**Extrait:**

Des millions de personnes portent des montres Apple, avec des moniteurs de fréquence cardiaque intégrés, des électrocardiogrammes et des podomètres. Apple fabrique également une application qui permet aux femmes de suivre leur cycle menstruel. De l'exercice au suivi du sommeil en passant par les applications de régime alimentaire, les gens utilisent des logiciels connectés à Internet pour transmettre de vastes quantités de données à des sociétés privées, parce que les gens ont soif d'utiliser la technologie du 21e siècle pour gérer leur santé.
Mais au Canada, l'écrasante majorité de nos données de santé demeure hors de portée, parce qu'elles sont détenues par les autorités de santé publique, et nous n'avons pas investi dans les systèmes permettant aux individus d'accéder à leurs propres données et de les utiliser comme bon leur semble.

Extraits d'un jeu de données:
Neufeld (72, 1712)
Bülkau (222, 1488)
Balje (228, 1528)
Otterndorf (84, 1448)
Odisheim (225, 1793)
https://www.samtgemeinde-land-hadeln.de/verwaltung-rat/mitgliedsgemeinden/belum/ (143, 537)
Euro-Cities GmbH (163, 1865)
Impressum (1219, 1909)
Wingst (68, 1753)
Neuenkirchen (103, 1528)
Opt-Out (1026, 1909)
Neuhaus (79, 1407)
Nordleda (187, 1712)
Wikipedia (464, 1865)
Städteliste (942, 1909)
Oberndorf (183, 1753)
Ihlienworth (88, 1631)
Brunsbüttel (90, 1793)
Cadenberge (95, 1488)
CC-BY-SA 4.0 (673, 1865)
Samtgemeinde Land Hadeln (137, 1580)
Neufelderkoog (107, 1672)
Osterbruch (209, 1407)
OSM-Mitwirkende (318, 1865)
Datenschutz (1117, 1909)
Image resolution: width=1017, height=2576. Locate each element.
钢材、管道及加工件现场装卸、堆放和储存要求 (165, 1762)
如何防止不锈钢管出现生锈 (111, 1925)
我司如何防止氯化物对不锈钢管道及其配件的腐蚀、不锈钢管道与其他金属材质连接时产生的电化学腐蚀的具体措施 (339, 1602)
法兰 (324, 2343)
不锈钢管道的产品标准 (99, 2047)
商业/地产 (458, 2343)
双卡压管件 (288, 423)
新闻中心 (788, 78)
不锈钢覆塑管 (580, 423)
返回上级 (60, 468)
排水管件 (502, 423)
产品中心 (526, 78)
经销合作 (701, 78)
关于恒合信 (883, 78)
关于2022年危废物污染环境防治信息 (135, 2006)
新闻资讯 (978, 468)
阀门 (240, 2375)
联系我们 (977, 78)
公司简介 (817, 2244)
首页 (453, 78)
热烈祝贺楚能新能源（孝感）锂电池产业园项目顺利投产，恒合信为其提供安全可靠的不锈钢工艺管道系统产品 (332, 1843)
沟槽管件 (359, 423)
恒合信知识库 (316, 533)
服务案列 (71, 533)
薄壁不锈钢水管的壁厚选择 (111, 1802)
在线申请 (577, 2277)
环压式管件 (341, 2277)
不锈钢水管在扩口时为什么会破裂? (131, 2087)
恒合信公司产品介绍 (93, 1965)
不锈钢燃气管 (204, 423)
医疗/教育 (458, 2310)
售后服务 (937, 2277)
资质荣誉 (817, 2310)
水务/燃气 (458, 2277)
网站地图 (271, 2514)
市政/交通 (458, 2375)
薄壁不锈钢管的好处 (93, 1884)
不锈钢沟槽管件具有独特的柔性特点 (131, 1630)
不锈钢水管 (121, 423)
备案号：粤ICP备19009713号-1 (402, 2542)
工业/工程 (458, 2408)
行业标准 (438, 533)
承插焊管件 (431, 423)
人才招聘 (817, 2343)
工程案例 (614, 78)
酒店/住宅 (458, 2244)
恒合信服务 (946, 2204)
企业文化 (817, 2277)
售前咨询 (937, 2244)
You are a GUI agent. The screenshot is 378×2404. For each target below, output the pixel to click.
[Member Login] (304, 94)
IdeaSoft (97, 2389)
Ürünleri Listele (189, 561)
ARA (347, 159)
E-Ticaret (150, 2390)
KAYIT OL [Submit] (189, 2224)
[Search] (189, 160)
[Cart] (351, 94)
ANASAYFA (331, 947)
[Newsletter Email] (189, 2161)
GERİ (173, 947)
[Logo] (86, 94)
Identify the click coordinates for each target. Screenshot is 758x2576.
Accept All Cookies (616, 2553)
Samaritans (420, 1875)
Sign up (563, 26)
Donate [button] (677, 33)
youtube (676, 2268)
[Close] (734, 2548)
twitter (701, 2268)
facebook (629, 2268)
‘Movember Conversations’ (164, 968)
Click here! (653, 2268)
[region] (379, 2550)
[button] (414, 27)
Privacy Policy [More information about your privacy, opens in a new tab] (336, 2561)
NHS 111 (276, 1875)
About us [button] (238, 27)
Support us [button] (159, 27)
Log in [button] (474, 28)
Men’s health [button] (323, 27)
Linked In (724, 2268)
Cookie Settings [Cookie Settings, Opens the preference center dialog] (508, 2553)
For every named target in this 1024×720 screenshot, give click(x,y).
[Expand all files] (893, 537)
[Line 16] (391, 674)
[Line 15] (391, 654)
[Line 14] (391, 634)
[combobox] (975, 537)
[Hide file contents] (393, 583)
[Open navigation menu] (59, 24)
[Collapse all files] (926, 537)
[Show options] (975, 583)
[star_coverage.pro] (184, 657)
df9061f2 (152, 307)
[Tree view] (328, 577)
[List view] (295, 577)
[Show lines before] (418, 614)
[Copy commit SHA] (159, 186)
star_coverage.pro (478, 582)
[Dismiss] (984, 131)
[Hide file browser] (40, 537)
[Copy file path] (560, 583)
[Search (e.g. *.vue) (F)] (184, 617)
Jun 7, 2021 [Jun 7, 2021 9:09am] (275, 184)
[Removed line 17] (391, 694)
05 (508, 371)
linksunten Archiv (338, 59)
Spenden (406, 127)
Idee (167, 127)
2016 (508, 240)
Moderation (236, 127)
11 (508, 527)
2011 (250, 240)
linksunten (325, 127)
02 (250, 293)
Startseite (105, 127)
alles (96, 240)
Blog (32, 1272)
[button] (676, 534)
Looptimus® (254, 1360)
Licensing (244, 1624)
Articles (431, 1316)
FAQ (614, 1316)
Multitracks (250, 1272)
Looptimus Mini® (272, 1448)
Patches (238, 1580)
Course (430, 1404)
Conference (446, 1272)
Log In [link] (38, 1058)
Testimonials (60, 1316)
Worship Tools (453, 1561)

**Consigne:**
Les affirmations suivantes sont-elles conformes à l'extrait ? Répondez par oui ou non et citez à l'identique les mots de l'extrait qui tranchent. 1. Apple propose une application de suivi du cycle menstruel. 2. Au Canada, la plupart des données de santé sont détenues par des sociétés privées. 3. Le Canada a investi dans des systèmes donnant aux individus accès à leurs propres données.

**Corrigé:**
1. Oui : « Apple fabrique également une application qui permet aux femmes de suivre leur cycle menstruel. »
2. Non : « parce qu'elles sont détenues par les autorités de santé publique »
3. Non : « nous n'avons pas investi dans les systèmes permettant aux individus d'accéder à leurs propres données »